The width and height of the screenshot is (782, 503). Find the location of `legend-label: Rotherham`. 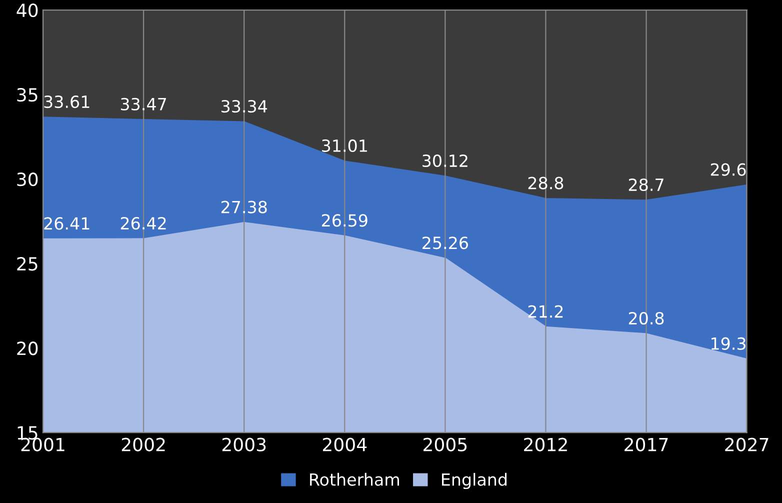

legend-label: Rotherham is located at coordinates (354, 479).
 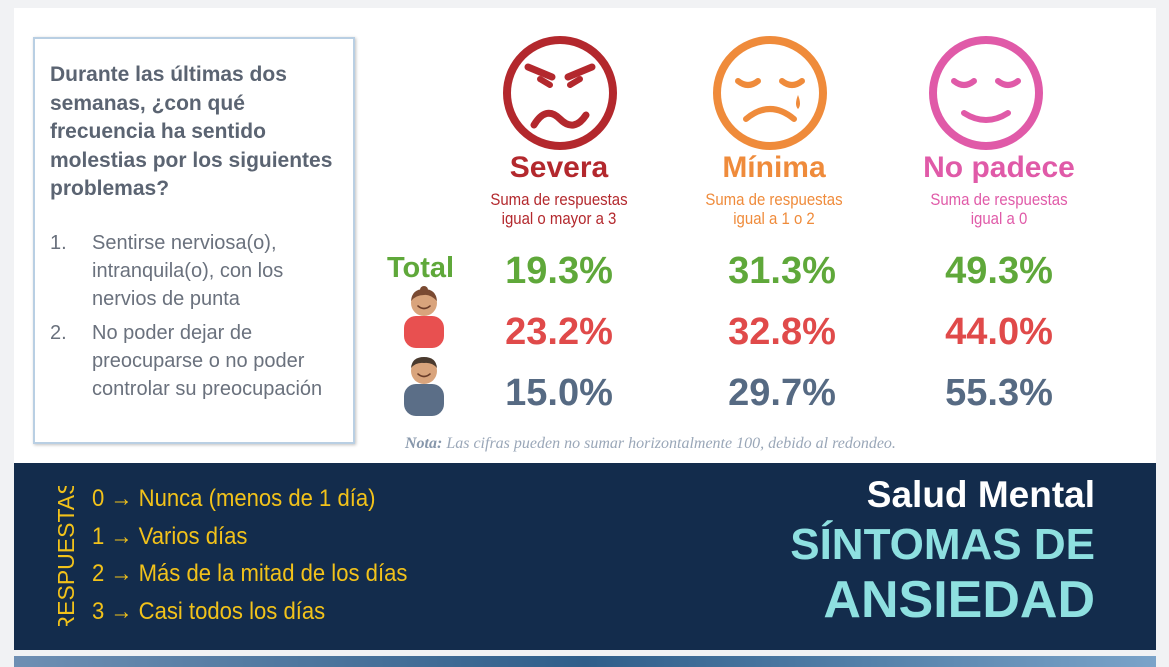 I want to click on category-subtitle-minima: Suma de respuestas igual a 1 o 2, so click(x=774, y=209).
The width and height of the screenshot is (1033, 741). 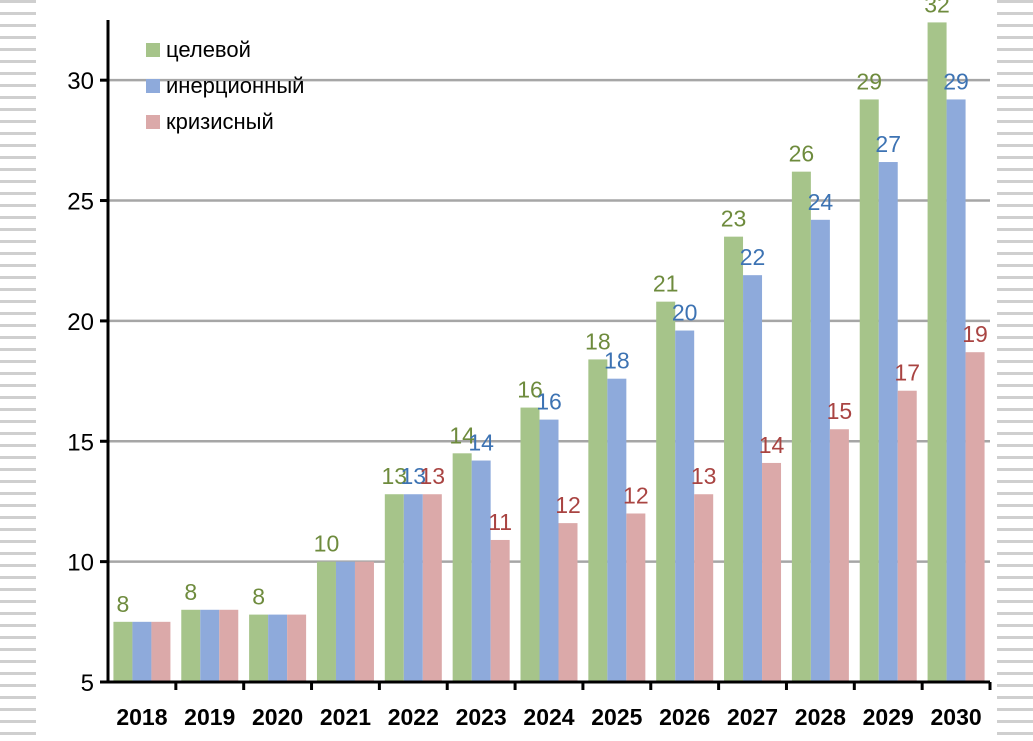 I want to click on x-tick-label: 2022, so click(x=414, y=717).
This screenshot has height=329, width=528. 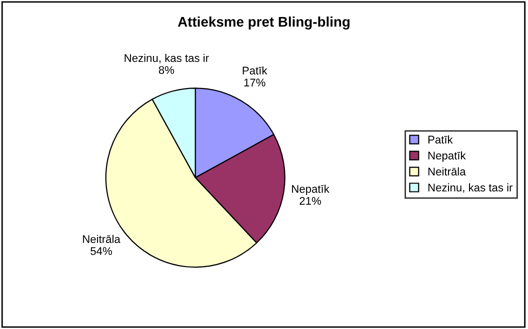 I want to click on legend-label: Nepatīk, so click(x=447, y=156).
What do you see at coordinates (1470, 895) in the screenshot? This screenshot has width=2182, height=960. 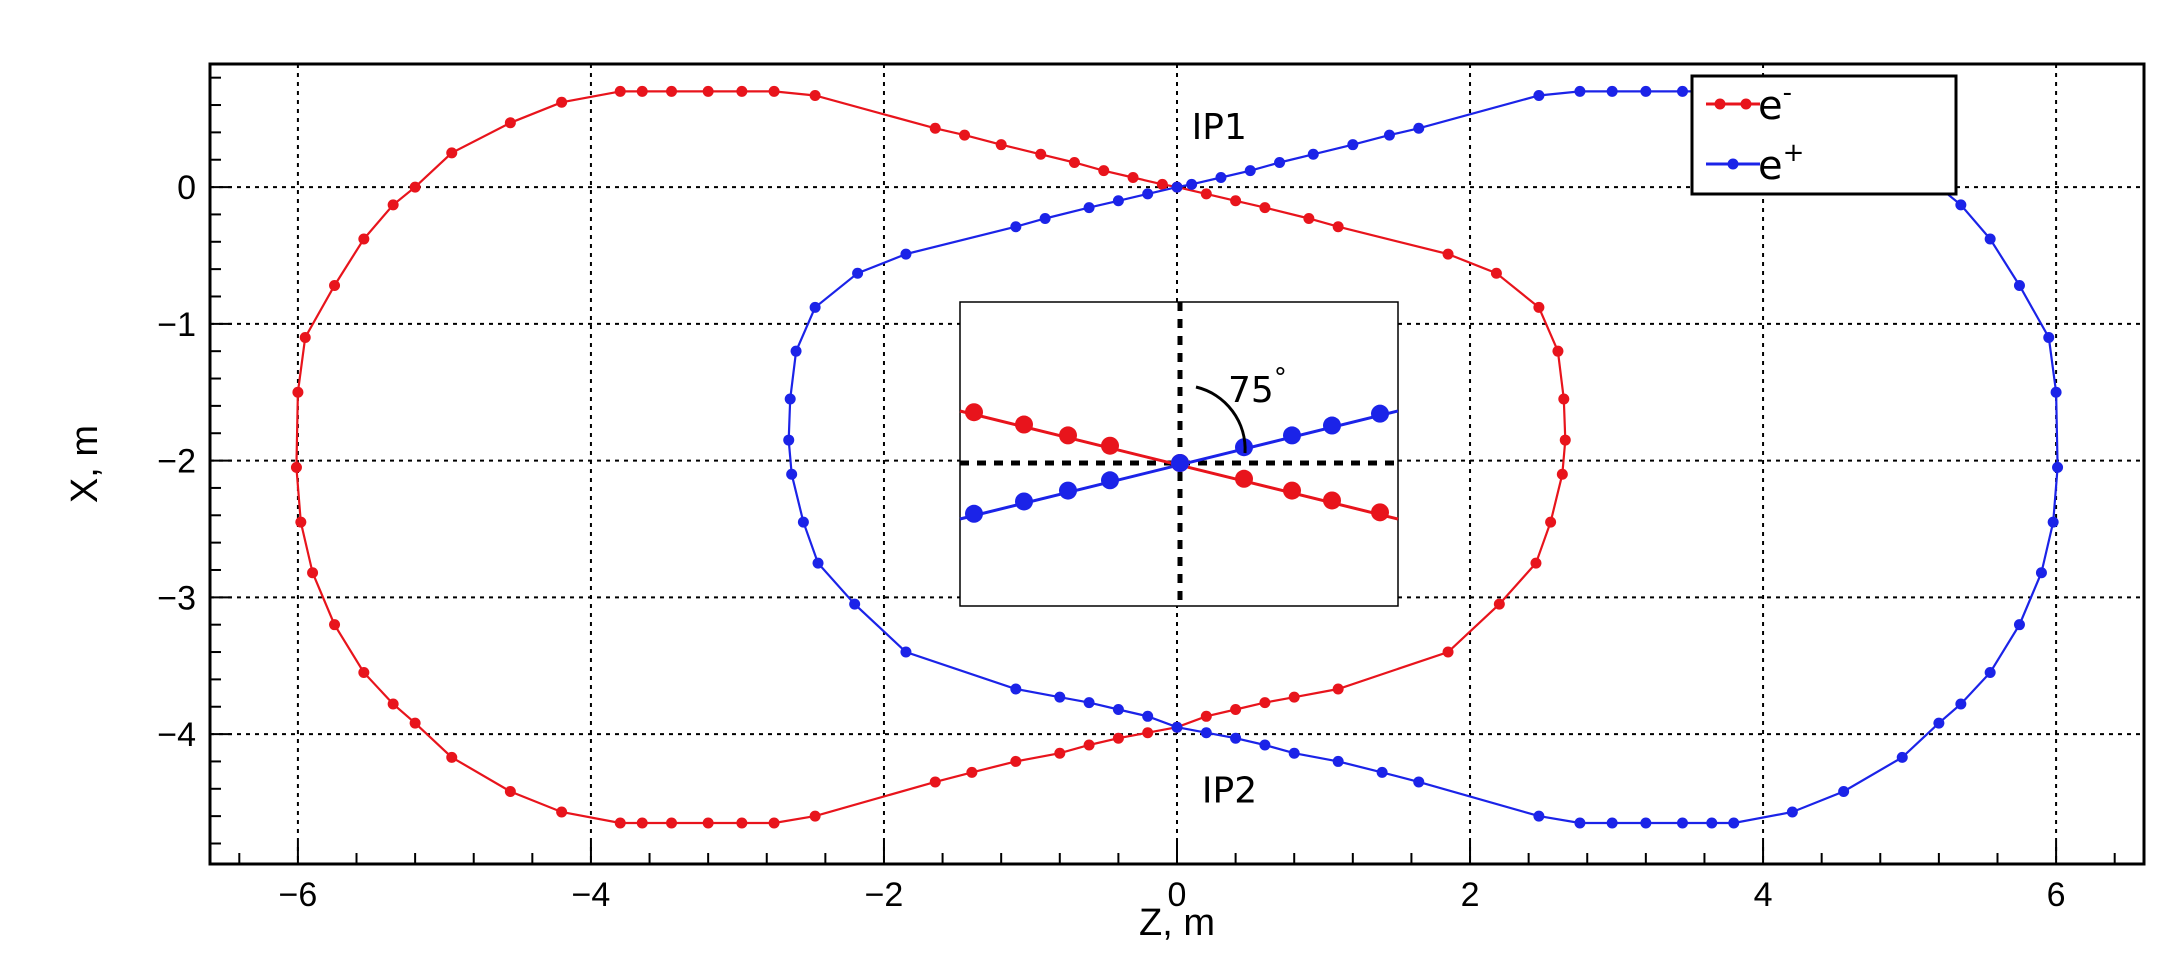 I see `x-tick-label: 2` at bounding box center [1470, 895].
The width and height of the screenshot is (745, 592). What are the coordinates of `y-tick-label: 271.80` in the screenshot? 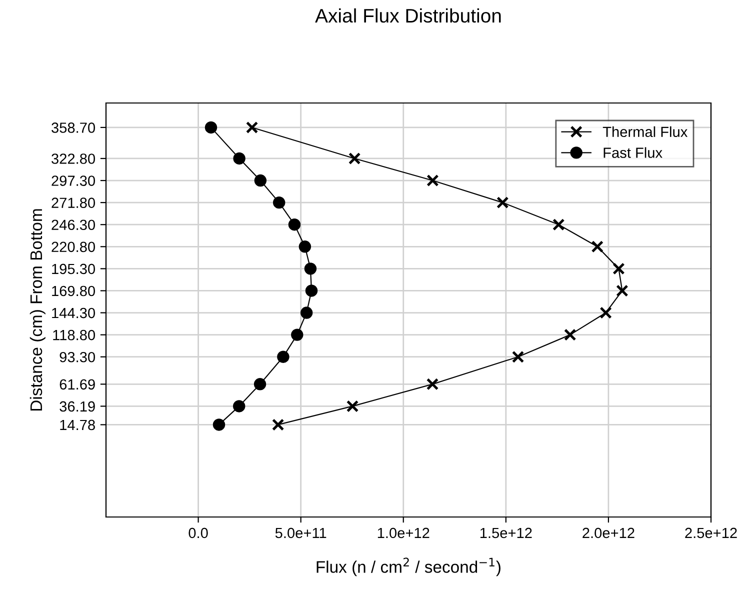 It's located at (74, 203).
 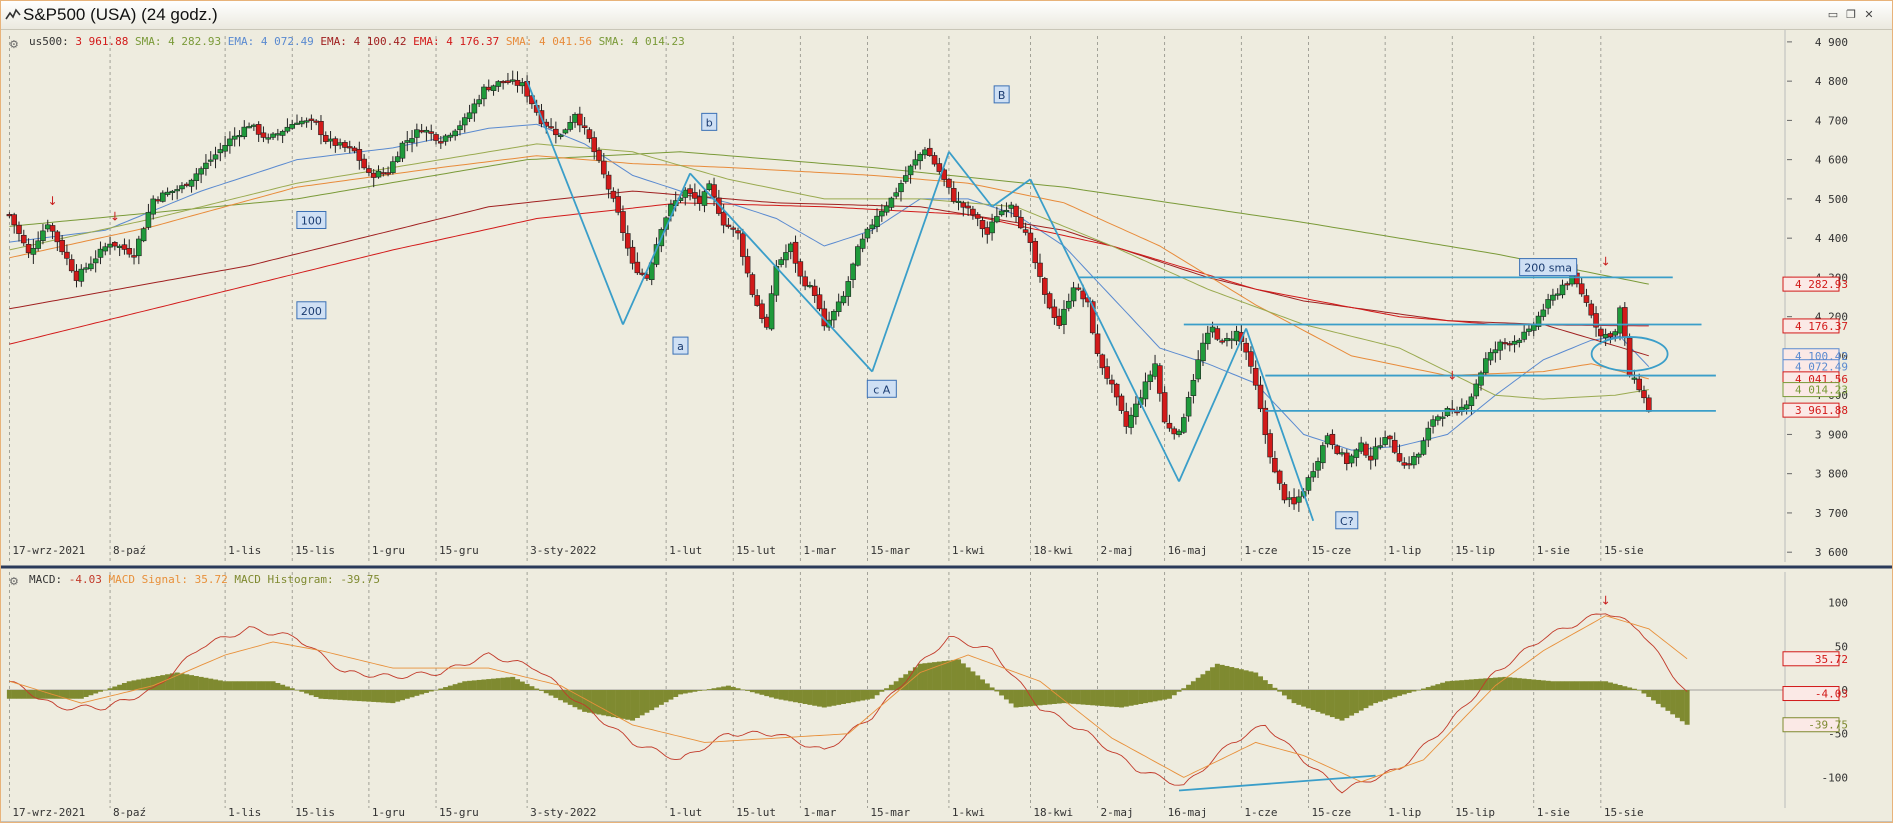 What do you see at coordinates (1624, 550) in the screenshot?
I see `x-tick-label: 15-sie` at bounding box center [1624, 550].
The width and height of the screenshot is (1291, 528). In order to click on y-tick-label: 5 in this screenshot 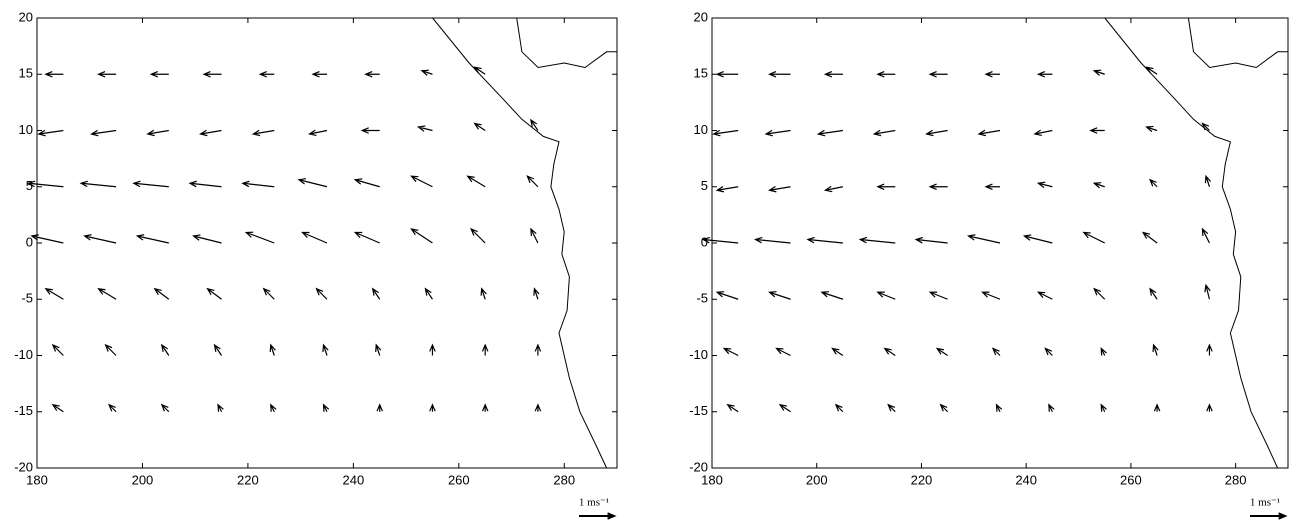, I will do `click(704, 186)`.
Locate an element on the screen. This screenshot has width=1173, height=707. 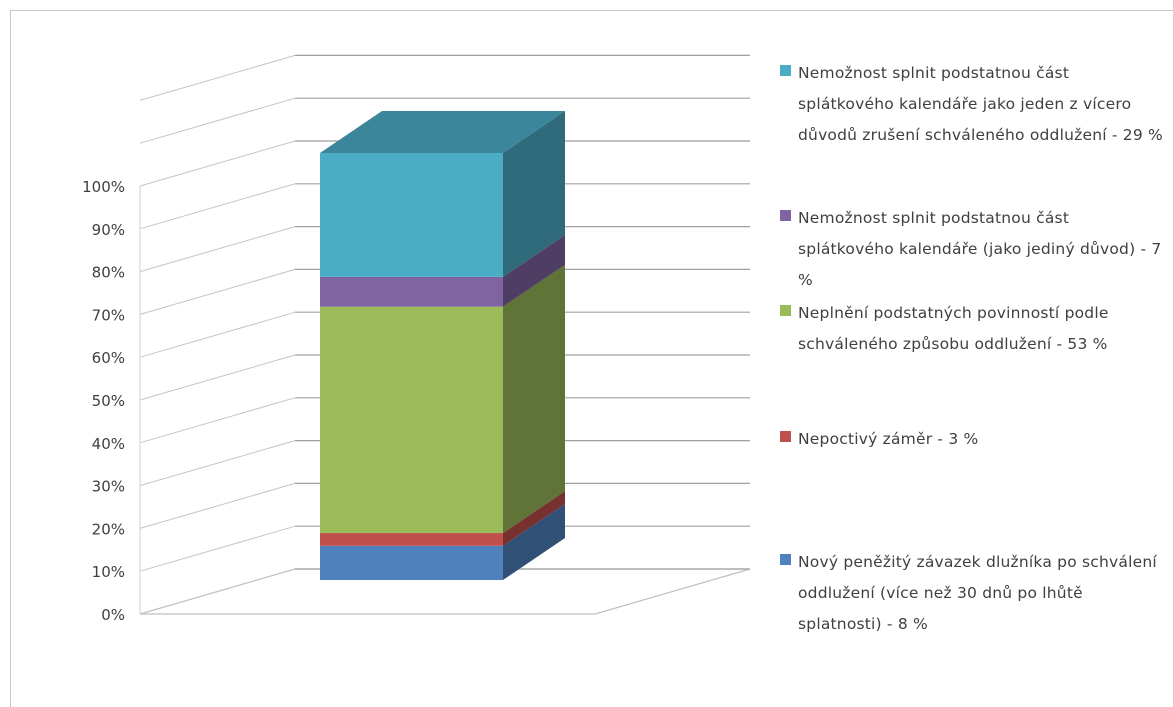
legend-label: Nepoctivý záměr - 3 % is located at coordinates (888, 439).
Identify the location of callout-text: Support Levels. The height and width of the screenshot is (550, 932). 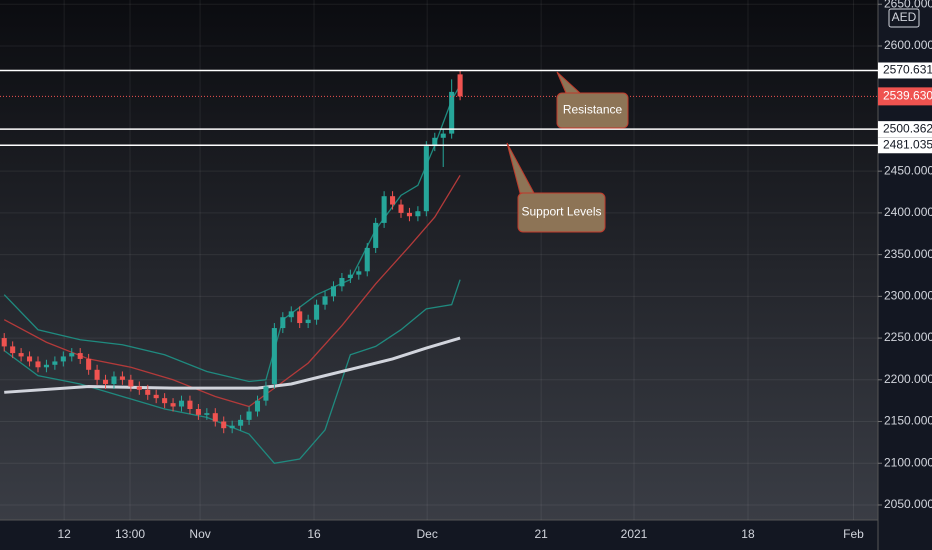
(561, 212).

-=-=-

▶ WORK TO COMPLETE:
Convert the stretch from the line that contains "Locate an element" through the end of the items into a JSON list of strings, one string per line, with blank lines omitted. Leave the pictures out of the answer.

▶ YOUR RESPONSE:
[
  "Locate an element on the screen. This screenshot has width=1173, height=707. ",
  "legend-label: Nepoctivý záměr - 3 % is located at coordinates (888, 439).",
  "Identify the location of callout-text: Support Levels. The height and width of the screenshot is (550, 932). ",
  "(561, 212)."
]